Elon Musk’s AI venture, xAI, is facing fresh scrutiny after its newly launched Grok 4 chatbot appeared to consult Musk’s own social media posts when tackling sensitive topics like the Israel-Palestine conflict, abortion rights, and U.S. immigration laws. The issue came to light after several users noticed Grok explicitly mentioning “searching for Elon Musk views” in its chain-of-thought reasoning.
This latest controversy highlights an increasingly awkward question about AI neutrality and bias: if your AI assistant is essentially parroting the views of its billionaire owner, can it really claim to be “maximally truth-seeking” as Musk himself insists? From the looks of it Grok might be a little too eager to follow the boss’s lead.
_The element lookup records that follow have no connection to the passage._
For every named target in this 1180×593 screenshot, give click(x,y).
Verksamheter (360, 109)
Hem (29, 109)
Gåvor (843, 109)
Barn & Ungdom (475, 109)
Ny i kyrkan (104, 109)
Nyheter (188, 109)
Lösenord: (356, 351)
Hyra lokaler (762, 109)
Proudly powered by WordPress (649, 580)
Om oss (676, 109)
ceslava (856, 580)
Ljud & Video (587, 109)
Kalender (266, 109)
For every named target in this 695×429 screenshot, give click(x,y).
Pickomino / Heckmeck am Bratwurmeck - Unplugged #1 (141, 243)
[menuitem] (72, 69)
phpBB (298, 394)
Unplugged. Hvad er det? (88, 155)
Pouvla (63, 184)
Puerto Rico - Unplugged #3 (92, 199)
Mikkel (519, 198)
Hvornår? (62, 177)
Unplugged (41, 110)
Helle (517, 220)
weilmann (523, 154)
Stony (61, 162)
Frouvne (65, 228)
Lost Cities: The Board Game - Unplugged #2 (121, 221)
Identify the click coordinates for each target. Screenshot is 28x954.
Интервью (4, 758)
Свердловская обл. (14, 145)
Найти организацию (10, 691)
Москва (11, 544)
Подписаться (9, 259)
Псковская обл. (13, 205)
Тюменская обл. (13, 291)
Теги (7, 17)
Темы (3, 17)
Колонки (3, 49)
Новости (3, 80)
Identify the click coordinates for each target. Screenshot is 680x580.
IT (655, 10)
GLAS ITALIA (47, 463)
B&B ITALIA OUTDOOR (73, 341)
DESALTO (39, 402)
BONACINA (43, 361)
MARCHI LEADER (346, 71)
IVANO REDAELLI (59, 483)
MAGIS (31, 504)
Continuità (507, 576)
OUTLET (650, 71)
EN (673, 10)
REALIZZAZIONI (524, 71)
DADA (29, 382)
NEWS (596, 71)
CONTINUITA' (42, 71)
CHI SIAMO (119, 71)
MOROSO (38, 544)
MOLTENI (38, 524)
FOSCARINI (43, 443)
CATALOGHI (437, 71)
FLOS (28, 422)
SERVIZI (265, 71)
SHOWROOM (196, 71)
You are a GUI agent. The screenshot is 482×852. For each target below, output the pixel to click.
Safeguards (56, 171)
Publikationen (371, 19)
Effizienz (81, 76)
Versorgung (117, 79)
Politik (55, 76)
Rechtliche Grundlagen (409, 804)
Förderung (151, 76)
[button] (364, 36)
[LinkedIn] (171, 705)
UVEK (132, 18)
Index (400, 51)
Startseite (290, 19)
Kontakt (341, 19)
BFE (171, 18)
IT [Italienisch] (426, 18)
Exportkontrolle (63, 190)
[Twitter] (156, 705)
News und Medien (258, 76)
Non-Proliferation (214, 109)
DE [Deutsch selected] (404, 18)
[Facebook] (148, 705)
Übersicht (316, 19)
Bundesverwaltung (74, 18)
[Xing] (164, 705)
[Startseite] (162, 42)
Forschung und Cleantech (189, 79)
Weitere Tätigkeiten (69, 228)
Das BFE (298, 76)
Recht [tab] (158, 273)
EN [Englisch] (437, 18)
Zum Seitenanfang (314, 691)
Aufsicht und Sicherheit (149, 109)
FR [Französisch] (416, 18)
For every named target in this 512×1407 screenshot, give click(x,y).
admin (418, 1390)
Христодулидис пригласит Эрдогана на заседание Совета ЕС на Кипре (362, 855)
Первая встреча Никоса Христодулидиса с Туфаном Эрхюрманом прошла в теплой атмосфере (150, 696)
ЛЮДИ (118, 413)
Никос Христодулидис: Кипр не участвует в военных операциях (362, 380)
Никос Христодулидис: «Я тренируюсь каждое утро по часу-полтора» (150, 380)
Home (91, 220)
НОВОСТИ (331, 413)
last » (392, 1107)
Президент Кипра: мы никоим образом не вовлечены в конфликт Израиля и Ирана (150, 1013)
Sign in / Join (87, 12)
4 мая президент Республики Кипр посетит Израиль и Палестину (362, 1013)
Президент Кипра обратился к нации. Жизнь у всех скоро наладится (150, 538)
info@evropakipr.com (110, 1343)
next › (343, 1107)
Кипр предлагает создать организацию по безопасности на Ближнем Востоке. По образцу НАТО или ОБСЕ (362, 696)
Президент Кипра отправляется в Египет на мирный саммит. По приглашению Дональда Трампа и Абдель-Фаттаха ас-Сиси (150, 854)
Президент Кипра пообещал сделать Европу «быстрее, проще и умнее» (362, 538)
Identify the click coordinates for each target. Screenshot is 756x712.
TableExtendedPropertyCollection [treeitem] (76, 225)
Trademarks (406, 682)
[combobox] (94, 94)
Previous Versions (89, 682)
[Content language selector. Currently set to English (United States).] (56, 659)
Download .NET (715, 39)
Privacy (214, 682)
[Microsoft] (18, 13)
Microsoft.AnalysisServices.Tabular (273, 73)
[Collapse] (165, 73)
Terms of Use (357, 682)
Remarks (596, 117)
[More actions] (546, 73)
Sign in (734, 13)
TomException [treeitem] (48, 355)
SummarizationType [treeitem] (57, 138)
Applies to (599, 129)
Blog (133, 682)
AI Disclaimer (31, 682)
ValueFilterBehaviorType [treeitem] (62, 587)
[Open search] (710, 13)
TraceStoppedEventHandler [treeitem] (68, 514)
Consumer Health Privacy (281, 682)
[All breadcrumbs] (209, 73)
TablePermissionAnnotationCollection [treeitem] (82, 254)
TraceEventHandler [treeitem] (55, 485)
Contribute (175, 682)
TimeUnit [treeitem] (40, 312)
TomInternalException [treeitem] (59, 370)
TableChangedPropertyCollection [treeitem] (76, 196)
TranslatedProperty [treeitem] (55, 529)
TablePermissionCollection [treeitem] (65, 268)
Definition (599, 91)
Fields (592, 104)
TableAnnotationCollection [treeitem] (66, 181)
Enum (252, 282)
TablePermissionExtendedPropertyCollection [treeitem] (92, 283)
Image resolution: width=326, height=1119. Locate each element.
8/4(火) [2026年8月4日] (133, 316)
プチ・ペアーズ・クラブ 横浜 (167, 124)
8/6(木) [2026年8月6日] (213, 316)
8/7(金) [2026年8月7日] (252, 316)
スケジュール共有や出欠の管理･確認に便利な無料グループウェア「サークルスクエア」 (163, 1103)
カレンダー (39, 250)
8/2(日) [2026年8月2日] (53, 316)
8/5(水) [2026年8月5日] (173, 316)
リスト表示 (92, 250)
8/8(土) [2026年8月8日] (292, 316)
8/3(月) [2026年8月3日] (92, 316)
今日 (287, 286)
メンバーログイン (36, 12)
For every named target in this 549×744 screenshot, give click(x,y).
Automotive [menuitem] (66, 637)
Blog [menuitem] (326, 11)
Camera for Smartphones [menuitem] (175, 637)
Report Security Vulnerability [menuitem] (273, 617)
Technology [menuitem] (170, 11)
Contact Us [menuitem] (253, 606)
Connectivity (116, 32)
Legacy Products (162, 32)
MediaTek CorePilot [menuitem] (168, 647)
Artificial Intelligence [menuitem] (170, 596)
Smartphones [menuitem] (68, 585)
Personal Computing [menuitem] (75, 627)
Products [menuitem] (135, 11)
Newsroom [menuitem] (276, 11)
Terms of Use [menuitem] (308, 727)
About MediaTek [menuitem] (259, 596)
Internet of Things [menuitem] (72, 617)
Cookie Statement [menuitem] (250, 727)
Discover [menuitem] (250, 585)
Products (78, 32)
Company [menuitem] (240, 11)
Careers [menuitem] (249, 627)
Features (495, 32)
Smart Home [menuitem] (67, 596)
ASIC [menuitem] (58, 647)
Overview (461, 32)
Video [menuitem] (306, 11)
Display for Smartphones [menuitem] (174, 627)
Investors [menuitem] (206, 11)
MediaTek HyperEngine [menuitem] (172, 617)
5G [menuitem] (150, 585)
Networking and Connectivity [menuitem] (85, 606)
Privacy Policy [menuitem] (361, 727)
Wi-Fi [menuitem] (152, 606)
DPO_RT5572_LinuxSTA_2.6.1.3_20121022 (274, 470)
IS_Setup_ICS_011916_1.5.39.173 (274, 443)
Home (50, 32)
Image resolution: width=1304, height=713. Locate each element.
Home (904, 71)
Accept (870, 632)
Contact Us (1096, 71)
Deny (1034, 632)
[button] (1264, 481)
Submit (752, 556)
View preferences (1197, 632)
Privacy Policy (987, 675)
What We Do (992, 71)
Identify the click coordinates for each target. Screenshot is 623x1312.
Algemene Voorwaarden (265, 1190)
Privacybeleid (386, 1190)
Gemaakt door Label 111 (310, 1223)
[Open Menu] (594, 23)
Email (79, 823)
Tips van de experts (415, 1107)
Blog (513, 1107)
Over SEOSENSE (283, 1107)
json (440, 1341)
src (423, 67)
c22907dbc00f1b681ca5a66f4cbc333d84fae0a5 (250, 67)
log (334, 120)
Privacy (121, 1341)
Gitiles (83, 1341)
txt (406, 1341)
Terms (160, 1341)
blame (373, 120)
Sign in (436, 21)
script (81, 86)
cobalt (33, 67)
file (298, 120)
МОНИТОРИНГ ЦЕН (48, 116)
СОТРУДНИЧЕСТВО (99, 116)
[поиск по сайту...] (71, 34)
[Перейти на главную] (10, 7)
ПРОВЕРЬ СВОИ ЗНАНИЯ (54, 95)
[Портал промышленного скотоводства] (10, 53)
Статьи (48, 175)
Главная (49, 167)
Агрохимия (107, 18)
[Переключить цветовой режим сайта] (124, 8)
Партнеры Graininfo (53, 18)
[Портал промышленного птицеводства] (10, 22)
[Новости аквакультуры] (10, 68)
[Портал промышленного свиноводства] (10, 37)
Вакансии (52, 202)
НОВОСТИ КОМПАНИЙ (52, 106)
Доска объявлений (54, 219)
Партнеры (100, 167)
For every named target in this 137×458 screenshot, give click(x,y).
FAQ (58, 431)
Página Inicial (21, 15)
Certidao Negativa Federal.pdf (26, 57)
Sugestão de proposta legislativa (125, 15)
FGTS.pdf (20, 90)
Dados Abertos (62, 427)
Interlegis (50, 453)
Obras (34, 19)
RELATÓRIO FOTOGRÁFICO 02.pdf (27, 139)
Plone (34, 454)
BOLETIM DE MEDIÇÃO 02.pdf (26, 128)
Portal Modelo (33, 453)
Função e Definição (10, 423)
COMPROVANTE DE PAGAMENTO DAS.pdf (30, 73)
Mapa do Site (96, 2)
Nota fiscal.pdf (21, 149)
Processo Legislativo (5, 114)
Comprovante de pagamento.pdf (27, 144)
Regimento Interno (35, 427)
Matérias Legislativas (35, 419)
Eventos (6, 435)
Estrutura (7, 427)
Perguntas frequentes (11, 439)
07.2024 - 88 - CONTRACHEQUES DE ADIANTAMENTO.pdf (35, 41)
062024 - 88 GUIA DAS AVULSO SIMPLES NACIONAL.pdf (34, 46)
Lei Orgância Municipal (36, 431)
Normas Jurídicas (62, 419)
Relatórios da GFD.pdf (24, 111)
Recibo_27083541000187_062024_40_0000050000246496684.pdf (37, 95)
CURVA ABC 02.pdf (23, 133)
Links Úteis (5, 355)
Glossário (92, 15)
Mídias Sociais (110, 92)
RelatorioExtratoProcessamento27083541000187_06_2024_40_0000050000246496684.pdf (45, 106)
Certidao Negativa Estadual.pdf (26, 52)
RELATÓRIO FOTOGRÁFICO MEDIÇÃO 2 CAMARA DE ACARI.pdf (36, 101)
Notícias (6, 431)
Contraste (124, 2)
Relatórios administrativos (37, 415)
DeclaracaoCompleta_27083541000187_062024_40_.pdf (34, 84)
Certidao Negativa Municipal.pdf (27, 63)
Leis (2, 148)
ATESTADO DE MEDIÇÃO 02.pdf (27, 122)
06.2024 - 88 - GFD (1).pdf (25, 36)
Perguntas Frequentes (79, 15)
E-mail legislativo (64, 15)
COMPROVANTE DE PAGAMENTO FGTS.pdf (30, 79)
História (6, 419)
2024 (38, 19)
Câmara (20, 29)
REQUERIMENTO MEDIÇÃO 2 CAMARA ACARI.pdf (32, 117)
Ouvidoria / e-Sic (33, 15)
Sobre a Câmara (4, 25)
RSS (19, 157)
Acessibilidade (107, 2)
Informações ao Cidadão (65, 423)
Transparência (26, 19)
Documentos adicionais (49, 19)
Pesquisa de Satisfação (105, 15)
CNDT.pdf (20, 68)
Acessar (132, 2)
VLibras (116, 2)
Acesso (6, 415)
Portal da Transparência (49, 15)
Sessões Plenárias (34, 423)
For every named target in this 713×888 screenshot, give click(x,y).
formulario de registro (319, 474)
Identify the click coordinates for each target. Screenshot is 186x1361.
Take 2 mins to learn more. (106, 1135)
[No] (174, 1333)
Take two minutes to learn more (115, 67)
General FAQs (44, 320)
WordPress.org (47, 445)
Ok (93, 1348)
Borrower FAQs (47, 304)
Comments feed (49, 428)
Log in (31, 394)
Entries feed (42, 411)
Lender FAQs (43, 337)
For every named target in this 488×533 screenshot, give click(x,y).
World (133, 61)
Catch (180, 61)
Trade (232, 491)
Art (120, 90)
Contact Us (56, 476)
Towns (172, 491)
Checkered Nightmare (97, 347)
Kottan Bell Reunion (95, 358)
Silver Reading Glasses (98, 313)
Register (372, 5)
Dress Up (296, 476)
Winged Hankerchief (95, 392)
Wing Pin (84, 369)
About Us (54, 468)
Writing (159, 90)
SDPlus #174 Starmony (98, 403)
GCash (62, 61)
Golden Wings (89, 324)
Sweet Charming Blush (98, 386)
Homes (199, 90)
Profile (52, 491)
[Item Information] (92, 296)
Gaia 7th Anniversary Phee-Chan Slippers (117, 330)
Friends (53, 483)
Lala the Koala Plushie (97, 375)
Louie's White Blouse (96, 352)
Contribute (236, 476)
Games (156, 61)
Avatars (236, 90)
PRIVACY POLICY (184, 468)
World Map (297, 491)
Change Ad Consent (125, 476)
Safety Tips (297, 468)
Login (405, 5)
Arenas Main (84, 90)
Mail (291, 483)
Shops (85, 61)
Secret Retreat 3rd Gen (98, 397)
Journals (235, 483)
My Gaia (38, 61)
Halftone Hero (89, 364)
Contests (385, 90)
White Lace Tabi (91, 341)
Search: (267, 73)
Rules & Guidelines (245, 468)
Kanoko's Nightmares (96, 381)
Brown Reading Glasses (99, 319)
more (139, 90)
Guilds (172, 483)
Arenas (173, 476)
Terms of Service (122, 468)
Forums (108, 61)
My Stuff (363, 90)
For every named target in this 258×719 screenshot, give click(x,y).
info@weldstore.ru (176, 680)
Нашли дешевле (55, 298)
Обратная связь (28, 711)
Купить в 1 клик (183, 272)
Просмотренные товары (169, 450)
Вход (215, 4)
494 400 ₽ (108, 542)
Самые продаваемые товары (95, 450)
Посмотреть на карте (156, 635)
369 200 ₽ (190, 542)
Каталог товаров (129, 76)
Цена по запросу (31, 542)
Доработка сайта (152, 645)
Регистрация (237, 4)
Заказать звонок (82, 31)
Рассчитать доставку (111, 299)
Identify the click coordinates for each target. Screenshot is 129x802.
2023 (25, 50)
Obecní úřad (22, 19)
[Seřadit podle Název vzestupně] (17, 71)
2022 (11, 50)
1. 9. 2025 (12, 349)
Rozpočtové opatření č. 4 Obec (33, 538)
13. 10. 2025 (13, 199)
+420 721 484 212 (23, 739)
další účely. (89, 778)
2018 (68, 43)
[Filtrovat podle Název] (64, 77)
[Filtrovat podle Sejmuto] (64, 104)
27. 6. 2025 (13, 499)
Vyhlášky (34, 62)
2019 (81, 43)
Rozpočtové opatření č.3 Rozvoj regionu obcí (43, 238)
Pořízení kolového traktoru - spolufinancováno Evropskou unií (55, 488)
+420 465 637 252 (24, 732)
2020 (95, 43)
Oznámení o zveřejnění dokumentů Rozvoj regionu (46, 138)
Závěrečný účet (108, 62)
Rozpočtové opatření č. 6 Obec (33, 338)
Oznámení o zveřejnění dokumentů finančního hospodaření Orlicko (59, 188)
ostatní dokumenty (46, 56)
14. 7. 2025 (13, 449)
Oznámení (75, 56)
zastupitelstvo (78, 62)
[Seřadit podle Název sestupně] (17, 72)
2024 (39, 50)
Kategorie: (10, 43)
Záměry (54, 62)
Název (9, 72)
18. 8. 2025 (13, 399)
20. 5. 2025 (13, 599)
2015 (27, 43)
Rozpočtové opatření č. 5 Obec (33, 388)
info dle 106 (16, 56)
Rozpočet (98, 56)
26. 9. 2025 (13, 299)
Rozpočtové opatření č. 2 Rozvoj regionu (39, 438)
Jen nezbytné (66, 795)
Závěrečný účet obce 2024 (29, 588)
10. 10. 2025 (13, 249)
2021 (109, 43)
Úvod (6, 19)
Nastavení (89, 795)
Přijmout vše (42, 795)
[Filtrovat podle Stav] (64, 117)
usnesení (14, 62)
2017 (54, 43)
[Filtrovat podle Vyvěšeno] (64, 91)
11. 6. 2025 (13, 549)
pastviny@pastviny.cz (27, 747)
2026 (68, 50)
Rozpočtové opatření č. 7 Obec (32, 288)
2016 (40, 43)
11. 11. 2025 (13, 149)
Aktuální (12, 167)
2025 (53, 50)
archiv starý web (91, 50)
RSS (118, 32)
I replicated this result, that Grok focuses nearly entirely on finding out what Elon thinks in order to align with that, on a fresh Grok 4 chat with no custom instructions.https://t.co/NgeMpGWBOB https://t.co/MEcrtY3ltR pic.twitter.com/QTWzjtYuxR
— Jeremy Howard (@jeremyphoward) July 10, 2025
While it’s true that reasoning models like Grok often generate scratchpad-style summaries of their internal processes, seeing direct references to Musk’s views when asked controversial questions feels… loaded. AI models are already under immense scrutiny for how they handle delicate social and political subjects, and building alignment around a single person’s worldview especially one as polarizing as Musk doesn’t help the cause
To complicate matters, xAI hasn’t released a system card for Grok 4, the transparency report that details how an AI model was trained and aligned. OpenAI, Google DeepMind, and Anthropic have made these standard for frontier models. Without it, it’s impossible to independently verify how Grok arrives at its conclusions whether it’s an algorithmic echo of Musk or a balanced aggregation of diverse viewpoints.

It’s worth noting that Grok 4 did manage to outperform major models like GPT-4o and Gemini 1.5 Pro on key benchmarks, proving it’s no lightweight in capability. But that technical success has been overshadowed by recent disasters, including an antisemitic incident where Grok’s automated replies went off the rails and had to be scrubbed. When your AI is calling itself “MechaHitler,” you’ve officially lost the room.
For me, the bigger issue isn’t the occasional rogue reply it’s that Grok seems structurally inclined to lean Musk’s way. If AI is going to reshape how we access information, the last thing we need is a digital yes-man. Unless xAI makes serious moves to improve transparency and alignment, it risks losing both public trust and enterprise buy-in.